Books

Book review: A Constellation of Vital Phenomena

Book by Anthony Marra

It’s hard to say whether now is a great or a terrible time to publish a novel about Chechnya. On the one hand, more Americans than ever before probably know where Chechnya is. On the other, few of them are likely to view Chechens in a particularly favourable light. The Boston bombings—and the Chechen immigrants accused of pulling them off—seem bound to hang over Vital Phenomena. Which is too bad. Set in the Chechen countryside in the war years between 1994 and 2004, the book is strong enough to be judged on its own merits.

Marra, a recent M.F.A. graduate now on a fellowship at Stanford, has pulled off a difficult trick for a debut novelist. His characters occupy a world foreign to his own, yet he makes them believable. The story stretches back over the two Chechen wars, but its main plot spans just five days in 2004. It centres on: Akhmed, the worst doctor in Chechnya; Havaa, a young girl left in his charge after Russian soldiers kidnap her father; and Sonja, a London-trained surgeon drawn back to Chechnya when her sister disappears.

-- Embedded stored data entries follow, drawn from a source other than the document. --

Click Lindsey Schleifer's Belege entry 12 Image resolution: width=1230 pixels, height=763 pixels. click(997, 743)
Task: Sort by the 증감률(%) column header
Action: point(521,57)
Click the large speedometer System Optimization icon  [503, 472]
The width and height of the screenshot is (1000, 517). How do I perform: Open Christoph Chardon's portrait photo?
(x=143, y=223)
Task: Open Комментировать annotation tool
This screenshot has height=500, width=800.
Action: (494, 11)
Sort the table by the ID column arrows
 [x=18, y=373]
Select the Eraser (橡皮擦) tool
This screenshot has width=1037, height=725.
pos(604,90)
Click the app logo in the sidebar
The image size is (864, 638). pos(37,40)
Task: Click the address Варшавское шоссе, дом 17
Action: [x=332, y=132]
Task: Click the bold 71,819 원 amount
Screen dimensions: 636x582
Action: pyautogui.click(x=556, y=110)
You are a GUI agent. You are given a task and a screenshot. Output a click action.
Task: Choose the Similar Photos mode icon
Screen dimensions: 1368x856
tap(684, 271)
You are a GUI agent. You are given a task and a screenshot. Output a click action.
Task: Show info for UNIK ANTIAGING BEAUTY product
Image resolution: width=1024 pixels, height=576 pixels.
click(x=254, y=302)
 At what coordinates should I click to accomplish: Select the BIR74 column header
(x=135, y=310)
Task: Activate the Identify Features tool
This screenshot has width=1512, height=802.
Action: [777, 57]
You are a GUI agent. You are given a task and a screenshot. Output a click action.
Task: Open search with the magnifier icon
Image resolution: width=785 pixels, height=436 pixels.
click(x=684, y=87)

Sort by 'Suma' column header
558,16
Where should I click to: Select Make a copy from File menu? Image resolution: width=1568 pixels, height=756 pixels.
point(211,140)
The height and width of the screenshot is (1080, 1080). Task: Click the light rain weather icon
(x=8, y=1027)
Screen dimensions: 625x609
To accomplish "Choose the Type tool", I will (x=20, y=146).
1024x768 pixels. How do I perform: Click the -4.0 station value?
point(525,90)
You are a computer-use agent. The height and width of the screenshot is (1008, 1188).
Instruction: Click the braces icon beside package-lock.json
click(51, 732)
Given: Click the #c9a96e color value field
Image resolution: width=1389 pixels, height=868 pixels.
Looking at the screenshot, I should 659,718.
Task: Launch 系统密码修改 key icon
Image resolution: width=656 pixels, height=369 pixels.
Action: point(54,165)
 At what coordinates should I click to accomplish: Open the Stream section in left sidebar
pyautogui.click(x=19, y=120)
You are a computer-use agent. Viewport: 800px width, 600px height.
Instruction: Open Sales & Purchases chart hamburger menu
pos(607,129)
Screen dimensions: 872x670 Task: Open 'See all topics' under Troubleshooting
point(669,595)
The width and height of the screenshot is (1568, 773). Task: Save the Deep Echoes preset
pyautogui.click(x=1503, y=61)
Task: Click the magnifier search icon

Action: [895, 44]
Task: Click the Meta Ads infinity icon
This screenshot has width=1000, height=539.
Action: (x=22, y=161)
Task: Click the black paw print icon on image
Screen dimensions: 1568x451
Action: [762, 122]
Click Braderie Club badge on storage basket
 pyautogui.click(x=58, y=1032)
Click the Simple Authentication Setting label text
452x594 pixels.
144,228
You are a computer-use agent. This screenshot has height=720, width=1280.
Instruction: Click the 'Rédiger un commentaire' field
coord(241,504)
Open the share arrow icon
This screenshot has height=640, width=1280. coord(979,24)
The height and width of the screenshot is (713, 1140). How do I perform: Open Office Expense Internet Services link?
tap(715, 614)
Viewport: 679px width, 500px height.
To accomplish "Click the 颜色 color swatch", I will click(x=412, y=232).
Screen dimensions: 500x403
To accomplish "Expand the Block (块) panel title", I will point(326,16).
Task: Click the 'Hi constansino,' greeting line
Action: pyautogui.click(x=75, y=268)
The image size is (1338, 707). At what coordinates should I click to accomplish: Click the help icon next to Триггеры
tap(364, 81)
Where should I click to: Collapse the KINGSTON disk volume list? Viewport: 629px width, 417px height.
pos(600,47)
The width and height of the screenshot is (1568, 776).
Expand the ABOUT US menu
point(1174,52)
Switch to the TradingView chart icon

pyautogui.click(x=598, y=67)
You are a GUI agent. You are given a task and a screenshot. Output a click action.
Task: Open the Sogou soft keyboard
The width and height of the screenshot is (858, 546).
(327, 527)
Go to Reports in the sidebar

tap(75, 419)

The book encompasses torture, infidelity, heartbreak and human trafficking, but also love, friendship, family and humour. Marra doesn’t gloss over the horrors of the Chechen wars. But he doesn’t dwell either, and despite the subject matter, this is not an exclusively dark book. In his afterword, Marra acknowledges a debt to Michael Ondaatje. Like Ondaatje’s Anil’s Ghost, Vital Phenomena is about the gaps left behind by the forcibly disappeared. It’s a difficult subject for fiction, but one Marra manages with a voice that approaches something like the gauzy beauty of Ondaatje’s prose.